[Data under study]:
++++++++++++++++++++
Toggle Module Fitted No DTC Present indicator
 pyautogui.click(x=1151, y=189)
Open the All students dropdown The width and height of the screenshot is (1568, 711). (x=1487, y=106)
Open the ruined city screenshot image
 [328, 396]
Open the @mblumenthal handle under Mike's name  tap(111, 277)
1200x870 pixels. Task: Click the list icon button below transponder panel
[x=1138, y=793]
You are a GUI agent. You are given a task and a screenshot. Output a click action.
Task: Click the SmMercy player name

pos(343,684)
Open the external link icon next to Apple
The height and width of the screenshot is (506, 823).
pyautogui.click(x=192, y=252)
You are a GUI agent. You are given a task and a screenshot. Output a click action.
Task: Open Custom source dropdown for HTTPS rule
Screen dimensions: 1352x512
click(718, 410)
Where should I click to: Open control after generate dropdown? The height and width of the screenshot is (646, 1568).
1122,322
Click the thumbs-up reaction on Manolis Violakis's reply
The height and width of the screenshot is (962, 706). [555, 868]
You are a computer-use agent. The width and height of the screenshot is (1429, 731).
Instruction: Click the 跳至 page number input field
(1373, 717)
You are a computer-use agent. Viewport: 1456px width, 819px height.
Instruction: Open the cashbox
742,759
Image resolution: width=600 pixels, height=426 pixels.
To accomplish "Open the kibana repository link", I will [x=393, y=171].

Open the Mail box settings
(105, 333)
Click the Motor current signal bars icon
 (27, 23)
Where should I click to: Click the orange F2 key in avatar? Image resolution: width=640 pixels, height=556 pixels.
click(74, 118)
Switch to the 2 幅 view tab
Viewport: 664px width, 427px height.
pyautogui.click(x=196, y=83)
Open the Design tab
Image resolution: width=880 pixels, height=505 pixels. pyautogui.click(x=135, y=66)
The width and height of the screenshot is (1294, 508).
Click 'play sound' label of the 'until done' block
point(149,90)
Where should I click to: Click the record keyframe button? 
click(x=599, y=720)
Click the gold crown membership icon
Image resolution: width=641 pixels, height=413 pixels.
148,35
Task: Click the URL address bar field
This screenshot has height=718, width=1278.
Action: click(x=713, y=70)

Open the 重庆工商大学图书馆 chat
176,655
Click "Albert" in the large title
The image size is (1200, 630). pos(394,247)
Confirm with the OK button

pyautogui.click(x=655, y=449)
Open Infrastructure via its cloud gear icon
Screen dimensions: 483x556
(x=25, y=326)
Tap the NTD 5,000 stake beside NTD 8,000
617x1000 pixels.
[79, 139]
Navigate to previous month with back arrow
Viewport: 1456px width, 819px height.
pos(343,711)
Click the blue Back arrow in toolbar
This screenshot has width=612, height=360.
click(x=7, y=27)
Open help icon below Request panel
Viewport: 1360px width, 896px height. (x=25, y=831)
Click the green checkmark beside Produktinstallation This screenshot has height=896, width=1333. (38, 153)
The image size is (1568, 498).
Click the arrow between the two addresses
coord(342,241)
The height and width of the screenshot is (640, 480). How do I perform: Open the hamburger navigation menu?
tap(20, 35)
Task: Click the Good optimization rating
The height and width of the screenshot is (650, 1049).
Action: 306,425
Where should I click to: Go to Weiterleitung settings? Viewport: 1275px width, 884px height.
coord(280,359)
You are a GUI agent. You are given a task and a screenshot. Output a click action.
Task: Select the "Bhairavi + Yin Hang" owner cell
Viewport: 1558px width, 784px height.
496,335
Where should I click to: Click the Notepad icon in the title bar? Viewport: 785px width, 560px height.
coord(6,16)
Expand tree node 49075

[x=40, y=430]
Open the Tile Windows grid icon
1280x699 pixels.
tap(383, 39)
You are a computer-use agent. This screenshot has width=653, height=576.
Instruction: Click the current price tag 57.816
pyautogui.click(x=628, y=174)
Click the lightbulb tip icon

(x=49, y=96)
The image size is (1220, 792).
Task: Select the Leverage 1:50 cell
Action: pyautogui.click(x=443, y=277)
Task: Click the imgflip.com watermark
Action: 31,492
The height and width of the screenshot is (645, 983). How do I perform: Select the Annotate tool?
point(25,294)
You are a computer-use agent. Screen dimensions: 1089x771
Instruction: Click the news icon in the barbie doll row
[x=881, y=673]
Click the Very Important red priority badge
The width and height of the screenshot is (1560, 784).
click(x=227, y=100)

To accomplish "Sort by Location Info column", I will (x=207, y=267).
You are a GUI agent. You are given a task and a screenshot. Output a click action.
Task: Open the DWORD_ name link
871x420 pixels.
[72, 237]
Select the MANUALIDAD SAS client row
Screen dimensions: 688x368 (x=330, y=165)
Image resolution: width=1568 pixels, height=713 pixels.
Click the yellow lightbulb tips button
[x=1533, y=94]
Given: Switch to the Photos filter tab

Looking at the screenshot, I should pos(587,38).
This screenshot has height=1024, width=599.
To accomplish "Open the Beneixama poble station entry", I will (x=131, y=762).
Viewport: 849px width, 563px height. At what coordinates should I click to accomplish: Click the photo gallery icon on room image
++++++++++++++++++++
[Your task]:
Both the line containing "Where should I click to: Open" and the line containing "Click the gold crown membership icon" belong in the answer. Print them and every line above that falls between them exactly, and no others.

[Solution to this exercise]:
Where should I click to: Open control after generate dropdown? The height and width of the screenshot is (646, 1568).
1122,322
Click the thumbs-up reaction on Manolis Violakis's reply
The height and width of the screenshot is (962, 706). [555, 868]
You are a computer-use agent. The width and height of the screenshot is (1429, 731).
Instruction: Click the 跳至 page number input field
(1373, 717)
You are a computer-use agent. Viewport: 1456px width, 819px height.
Instruction: Open the cashbox
742,759
Image resolution: width=600 pixels, height=426 pixels.
To accomplish "Open the kibana repository link", I will [x=393, y=171].

Open the Mail box settings
(105, 333)
Click the Motor current signal bars icon
 (27, 23)
Where should I click to: Click the orange F2 key in avatar? Image resolution: width=640 pixels, height=556 pixels.
click(74, 118)
Switch to the 2 幅 view tab
Viewport: 664px width, 427px height.
pyautogui.click(x=196, y=83)
Open the Design tab
Image resolution: width=880 pixels, height=505 pixels. pyautogui.click(x=135, y=66)
The width and height of the screenshot is (1294, 508).
Click 'play sound' label of the 'until done' block
point(149,90)
Where should I click to: Click the record keyframe button? 
click(x=599, y=720)
Click the gold crown membership icon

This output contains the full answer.